[[ INPUT DATA open ]]

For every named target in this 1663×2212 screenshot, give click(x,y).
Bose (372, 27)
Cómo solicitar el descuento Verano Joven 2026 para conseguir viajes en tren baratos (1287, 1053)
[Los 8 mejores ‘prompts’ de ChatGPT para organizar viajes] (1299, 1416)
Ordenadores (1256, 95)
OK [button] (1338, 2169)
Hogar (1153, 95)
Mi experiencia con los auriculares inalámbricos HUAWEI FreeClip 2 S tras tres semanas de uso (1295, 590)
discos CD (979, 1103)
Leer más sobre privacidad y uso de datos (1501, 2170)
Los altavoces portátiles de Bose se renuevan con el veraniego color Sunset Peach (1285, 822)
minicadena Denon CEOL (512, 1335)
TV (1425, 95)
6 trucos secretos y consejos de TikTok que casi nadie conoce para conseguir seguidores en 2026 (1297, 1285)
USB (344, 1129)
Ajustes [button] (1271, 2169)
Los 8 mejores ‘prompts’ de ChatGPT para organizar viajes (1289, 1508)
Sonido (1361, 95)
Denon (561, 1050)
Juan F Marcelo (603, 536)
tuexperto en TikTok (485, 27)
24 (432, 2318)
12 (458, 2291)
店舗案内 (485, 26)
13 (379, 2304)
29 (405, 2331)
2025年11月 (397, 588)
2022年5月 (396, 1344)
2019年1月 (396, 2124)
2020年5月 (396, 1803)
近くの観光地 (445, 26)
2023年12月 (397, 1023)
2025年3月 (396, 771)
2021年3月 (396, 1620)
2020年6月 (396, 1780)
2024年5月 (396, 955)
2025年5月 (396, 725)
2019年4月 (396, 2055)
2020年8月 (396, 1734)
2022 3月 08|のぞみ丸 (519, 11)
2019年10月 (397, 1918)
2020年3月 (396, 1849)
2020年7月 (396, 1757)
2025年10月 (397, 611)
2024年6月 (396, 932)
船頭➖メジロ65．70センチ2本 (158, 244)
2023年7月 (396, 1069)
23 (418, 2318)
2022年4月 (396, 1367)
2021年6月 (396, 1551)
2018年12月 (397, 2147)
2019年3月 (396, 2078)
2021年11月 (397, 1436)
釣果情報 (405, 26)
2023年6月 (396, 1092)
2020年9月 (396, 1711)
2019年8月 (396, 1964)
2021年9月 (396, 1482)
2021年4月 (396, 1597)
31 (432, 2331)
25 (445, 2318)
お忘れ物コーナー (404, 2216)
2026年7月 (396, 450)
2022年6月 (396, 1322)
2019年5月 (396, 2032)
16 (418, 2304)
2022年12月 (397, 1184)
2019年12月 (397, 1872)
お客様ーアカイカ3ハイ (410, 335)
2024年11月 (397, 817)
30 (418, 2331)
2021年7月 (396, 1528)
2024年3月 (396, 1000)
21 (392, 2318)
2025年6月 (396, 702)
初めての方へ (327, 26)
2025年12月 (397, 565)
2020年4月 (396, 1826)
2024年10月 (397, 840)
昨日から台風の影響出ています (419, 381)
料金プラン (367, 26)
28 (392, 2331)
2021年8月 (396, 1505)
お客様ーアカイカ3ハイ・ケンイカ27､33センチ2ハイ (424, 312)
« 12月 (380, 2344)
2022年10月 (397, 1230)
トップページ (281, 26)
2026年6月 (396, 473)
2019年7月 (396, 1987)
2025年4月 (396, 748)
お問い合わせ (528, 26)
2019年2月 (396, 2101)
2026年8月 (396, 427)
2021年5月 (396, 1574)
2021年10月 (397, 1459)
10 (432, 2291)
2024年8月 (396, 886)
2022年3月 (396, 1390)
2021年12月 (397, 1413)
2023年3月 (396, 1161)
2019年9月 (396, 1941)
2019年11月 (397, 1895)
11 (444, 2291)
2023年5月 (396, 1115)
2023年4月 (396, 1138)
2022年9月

[[ INPUT DATA closed ]]

• _ACTION ITEM_: When you reach the line with "2022年6月 (396, 1322)" in the records above, start writing out lines exactly, and stop once the line with "2025年12月 (397, 565)" has been written; include nothing else.

• _SOLUTION_:
2022年6月 (396, 1322)
2019年5月 (396, 2032)
16 (418, 2304)
2022年12月 (397, 1184)
2019年12月 (397, 1872)
お客様ーアカイカ3ハイ (410, 335)
2024年11月 (397, 817)
30 (418, 2331)
2021年7月 (396, 1528)
2024年3月 (396, 1000)
21 (392, 2318)
2025年6月 (396, 702)
初めての方へ (327, 26)
2025年12月 (397, 565)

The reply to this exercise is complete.